--- EXTRACT ---

The Department of Economics is among the oldest and most prestigious at the University of Mannheim. More than twenty full-time senior faculty members and 21 assistant professors and numerous lecturers are engaged in a variety of research projects at the frontiers of their fields, ranging from micro- and macroeconomics, econometrics, labour economics, industrial organization, financial economics, auctions and game theory, policy analysis and evaluation to economic history and international trade. The department has special expertise in microeconomic specializations and econometrics, both in theory and application. Its research programmes are aided by large institutional grants from the German National Science Foundation (DFG); additional funds are obtained from other public and private institutions. The department owns a library collection of more than 350,000 volumes in German as well as other languages (mostly English) and subscribes to 400 journals.

---

- **EXERCISE REQUIREMENTS**:
According to the text on the University of Mannheim's Department of Economics, how many journals does the department subscribe to? Answer using only the text about the economics department.

--- DATASET ENTRIES ---

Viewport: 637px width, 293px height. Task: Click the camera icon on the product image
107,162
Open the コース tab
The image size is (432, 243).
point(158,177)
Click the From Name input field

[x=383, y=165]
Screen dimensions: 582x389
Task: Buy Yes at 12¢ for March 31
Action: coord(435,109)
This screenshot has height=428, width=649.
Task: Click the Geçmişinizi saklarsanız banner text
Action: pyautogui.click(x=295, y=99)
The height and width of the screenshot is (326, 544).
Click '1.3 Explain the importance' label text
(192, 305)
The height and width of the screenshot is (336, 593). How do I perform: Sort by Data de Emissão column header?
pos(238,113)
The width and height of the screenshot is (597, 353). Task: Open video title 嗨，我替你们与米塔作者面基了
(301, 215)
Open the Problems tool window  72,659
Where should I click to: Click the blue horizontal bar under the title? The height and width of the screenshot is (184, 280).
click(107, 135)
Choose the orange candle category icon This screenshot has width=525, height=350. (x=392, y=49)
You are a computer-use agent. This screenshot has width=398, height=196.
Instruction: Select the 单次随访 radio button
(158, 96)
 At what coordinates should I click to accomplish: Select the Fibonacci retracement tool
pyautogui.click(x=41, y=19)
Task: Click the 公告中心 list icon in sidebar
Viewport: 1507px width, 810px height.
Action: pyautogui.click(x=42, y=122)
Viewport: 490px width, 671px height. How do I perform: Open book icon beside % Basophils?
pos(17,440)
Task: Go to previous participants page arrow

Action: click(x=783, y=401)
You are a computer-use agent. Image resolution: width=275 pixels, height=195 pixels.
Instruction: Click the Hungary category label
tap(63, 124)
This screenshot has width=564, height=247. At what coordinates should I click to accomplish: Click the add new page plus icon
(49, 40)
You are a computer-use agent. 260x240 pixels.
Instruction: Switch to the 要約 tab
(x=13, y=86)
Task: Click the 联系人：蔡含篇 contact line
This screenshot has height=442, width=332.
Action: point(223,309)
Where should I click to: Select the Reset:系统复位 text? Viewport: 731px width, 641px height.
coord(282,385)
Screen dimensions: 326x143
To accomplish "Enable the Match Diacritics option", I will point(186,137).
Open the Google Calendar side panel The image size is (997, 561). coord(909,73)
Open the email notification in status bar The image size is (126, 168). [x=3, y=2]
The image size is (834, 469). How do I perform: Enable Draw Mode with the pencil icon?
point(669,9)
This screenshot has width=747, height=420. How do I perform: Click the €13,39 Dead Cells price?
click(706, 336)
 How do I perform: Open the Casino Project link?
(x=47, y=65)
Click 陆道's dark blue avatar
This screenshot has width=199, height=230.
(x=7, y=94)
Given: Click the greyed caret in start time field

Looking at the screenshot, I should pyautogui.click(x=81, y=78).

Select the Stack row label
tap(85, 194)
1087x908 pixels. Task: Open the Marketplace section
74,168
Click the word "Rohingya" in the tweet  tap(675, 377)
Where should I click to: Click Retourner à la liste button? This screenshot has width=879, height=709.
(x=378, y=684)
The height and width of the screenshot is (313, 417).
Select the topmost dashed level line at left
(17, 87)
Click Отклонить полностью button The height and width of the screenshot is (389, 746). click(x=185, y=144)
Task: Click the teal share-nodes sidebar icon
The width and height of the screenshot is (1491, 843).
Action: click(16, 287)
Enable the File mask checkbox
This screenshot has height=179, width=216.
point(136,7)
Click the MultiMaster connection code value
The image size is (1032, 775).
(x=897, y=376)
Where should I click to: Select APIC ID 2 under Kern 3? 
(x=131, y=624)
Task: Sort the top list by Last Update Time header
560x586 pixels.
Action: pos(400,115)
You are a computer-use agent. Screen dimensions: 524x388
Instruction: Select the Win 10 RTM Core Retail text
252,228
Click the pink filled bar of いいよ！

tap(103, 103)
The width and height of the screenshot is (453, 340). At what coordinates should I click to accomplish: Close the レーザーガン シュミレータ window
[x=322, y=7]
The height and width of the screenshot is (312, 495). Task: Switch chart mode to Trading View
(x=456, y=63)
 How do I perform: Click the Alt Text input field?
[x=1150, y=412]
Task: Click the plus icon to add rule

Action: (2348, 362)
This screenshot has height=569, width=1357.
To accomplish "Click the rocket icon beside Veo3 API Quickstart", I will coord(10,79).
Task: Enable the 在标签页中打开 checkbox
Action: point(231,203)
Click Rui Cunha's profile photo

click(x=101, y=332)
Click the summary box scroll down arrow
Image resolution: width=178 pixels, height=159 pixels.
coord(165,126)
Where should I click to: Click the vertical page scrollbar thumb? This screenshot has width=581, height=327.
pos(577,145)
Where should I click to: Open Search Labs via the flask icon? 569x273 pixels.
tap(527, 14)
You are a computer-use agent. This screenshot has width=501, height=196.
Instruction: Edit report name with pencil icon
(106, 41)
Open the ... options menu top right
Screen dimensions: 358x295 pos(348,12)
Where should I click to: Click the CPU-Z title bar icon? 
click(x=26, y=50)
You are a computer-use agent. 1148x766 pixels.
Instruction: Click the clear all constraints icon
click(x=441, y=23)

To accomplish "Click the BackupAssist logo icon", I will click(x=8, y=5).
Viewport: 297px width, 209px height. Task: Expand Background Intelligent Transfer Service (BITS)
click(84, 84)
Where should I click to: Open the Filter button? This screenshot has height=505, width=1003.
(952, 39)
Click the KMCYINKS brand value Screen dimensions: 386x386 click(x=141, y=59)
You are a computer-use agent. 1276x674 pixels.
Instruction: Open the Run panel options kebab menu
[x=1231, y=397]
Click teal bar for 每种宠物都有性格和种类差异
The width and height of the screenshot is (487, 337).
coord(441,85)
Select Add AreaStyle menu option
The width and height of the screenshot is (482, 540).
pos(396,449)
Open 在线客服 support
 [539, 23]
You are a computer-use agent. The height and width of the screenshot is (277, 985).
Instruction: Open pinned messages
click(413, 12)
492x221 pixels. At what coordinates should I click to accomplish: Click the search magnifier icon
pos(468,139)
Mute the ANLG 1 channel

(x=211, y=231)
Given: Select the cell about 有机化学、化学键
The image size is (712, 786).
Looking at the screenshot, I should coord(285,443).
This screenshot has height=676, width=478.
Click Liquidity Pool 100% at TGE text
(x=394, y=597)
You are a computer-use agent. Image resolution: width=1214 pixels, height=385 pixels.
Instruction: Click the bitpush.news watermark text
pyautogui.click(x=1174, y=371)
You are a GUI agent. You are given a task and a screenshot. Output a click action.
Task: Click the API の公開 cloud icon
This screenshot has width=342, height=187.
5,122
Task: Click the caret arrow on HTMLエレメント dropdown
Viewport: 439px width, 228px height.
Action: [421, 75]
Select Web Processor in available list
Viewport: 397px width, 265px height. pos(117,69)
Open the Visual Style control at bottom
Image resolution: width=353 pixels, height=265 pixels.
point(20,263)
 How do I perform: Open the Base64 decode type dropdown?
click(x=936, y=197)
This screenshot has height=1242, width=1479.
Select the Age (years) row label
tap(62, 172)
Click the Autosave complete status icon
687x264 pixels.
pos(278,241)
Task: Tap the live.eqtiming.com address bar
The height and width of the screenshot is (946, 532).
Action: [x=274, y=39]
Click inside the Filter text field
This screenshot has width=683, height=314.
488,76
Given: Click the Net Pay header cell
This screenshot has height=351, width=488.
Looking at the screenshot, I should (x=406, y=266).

---

- **REPLY TO THE EXERCISE**:
400 journals.